WHAT TO PRODUCE: Reproduce the listing below verbatim, starting at the line containing "Tap the water drop thirst icon" and ending after the line containing "[x=1365, y=299]".

## Begin

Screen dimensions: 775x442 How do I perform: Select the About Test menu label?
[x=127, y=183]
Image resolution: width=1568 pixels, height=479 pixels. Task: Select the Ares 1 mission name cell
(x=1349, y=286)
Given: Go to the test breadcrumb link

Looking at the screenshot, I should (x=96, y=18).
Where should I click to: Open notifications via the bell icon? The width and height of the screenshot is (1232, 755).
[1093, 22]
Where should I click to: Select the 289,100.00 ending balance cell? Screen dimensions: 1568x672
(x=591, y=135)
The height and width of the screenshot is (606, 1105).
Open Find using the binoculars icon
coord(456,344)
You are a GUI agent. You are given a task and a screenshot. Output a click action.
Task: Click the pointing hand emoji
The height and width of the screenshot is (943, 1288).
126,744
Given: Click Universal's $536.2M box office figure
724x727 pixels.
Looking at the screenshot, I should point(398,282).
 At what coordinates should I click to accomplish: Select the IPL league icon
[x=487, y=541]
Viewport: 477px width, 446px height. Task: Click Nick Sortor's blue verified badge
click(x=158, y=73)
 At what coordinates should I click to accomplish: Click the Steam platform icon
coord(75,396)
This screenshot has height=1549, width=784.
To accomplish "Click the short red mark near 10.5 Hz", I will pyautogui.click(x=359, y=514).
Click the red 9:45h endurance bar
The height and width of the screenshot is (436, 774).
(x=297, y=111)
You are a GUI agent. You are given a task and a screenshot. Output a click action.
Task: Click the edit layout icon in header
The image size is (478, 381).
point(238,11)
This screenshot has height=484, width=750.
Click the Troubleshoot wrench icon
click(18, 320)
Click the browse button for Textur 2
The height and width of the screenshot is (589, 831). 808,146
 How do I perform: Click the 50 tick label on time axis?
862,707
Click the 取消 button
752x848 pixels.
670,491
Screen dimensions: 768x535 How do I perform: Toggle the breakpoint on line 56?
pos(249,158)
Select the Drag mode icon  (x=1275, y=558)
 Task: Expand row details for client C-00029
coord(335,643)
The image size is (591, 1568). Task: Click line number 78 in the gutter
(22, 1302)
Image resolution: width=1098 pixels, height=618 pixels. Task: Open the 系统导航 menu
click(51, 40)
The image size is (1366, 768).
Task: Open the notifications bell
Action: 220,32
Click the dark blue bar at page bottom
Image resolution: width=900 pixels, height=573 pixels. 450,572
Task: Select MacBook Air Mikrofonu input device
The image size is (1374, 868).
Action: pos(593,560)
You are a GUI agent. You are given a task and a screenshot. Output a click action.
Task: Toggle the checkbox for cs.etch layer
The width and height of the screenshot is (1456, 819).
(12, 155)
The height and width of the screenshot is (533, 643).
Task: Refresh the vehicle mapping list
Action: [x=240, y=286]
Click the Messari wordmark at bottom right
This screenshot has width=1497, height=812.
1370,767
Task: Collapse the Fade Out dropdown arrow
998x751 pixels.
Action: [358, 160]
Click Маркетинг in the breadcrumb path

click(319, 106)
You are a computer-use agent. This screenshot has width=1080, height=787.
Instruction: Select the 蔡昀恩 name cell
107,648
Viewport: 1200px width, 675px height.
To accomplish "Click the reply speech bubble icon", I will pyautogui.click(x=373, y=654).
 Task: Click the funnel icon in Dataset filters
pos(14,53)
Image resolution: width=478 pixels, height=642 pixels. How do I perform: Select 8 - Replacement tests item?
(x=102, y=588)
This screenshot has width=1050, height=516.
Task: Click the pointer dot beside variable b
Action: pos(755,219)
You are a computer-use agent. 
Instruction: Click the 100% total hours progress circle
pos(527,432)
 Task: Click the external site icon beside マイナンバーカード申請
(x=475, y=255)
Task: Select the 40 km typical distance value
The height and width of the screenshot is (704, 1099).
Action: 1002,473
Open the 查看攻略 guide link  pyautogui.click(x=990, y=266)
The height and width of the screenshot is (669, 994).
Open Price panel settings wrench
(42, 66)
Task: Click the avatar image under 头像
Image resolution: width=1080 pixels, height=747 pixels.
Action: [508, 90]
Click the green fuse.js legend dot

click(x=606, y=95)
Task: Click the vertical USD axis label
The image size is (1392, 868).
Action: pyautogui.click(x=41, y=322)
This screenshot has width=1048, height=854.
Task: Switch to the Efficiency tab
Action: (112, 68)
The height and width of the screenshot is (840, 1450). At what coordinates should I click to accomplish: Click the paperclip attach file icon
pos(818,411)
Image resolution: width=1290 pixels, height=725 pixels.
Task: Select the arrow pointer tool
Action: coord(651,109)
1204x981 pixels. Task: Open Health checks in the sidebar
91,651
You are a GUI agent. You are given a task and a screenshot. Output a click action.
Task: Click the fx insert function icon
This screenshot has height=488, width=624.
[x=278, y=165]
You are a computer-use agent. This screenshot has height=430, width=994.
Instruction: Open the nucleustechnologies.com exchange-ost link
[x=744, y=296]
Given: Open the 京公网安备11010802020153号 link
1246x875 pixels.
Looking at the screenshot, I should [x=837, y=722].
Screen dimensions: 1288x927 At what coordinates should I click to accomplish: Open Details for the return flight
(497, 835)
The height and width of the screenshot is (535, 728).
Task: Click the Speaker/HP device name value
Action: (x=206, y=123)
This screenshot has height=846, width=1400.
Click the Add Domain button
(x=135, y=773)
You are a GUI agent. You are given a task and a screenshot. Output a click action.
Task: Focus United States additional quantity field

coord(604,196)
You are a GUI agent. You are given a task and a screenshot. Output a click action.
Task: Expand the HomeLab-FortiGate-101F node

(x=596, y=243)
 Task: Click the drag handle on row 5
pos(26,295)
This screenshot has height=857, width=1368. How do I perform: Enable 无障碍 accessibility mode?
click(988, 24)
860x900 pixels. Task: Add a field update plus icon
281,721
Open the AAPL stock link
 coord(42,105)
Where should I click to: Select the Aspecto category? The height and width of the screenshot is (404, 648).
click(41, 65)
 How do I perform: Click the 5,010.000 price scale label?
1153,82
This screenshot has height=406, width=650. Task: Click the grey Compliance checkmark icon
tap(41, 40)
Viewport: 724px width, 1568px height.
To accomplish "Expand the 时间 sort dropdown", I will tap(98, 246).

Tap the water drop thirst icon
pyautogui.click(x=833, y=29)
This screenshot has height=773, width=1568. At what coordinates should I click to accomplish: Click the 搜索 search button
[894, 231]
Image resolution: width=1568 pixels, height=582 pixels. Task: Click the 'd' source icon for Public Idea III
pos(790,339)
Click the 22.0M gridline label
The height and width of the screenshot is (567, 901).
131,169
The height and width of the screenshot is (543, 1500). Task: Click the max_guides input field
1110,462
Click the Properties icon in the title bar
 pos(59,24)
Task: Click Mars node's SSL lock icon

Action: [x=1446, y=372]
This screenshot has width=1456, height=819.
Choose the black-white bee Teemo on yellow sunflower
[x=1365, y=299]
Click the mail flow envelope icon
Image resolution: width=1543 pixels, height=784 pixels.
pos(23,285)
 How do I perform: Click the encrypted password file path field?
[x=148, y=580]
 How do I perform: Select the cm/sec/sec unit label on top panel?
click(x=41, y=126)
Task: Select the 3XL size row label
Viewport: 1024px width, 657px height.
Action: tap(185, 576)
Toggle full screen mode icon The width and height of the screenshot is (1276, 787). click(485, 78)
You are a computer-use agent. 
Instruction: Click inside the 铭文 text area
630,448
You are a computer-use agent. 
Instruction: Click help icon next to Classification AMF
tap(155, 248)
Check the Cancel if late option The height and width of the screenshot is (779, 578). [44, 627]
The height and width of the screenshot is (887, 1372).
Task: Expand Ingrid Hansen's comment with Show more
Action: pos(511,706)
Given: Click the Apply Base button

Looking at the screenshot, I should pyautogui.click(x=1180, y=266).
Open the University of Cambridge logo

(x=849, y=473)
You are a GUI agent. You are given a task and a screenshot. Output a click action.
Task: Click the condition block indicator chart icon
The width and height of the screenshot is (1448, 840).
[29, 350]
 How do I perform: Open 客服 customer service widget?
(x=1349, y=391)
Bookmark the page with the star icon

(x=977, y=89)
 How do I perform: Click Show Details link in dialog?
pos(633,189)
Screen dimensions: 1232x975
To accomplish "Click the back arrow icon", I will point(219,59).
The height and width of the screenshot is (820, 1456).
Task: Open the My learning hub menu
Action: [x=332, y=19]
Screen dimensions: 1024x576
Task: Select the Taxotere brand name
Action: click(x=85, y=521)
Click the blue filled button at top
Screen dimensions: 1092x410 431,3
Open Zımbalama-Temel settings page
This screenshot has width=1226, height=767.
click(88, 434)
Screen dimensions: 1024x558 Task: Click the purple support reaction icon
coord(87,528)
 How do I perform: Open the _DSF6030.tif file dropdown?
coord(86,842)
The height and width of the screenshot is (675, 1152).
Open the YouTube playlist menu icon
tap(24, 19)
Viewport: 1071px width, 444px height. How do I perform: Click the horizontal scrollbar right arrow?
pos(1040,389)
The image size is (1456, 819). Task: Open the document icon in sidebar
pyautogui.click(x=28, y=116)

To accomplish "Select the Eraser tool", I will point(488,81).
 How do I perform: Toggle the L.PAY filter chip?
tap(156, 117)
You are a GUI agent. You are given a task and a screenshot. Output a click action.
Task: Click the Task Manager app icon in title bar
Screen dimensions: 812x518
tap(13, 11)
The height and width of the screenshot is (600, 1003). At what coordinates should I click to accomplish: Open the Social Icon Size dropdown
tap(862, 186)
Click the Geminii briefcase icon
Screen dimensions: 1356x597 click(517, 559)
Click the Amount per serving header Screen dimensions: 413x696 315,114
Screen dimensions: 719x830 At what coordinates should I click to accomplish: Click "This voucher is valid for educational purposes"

## End

EXERCISE OUTPUT:
Tap the water drop thirst icon
pyautogui.click(x=833, y=29)
This screenshot has height=773, width=1568. At what coordinates should I click to accomplish: Click the 搜索 search button
[894, 231]
Image resolution: width=1568 pixels, height=582 pixels. Task: Click the 'd' source icon for Public Idea III
pos(790,339)
Click the 22.0M gridline label
The height and width of the screenshot is (567, 901).
131,169
The height and width of the screenshot is (543, 1500). Task: Click the max_guides input field
1110,462
Click the Properties icon in the title bar
 pos(59,24)
Task: Click Mars node's SSL lock icon

Action: [x=1446, y=372]
This screenshot has width=1456, height=819.
Choose the black-white bee Teemo on yellow sunflower
[x=1365, y=299]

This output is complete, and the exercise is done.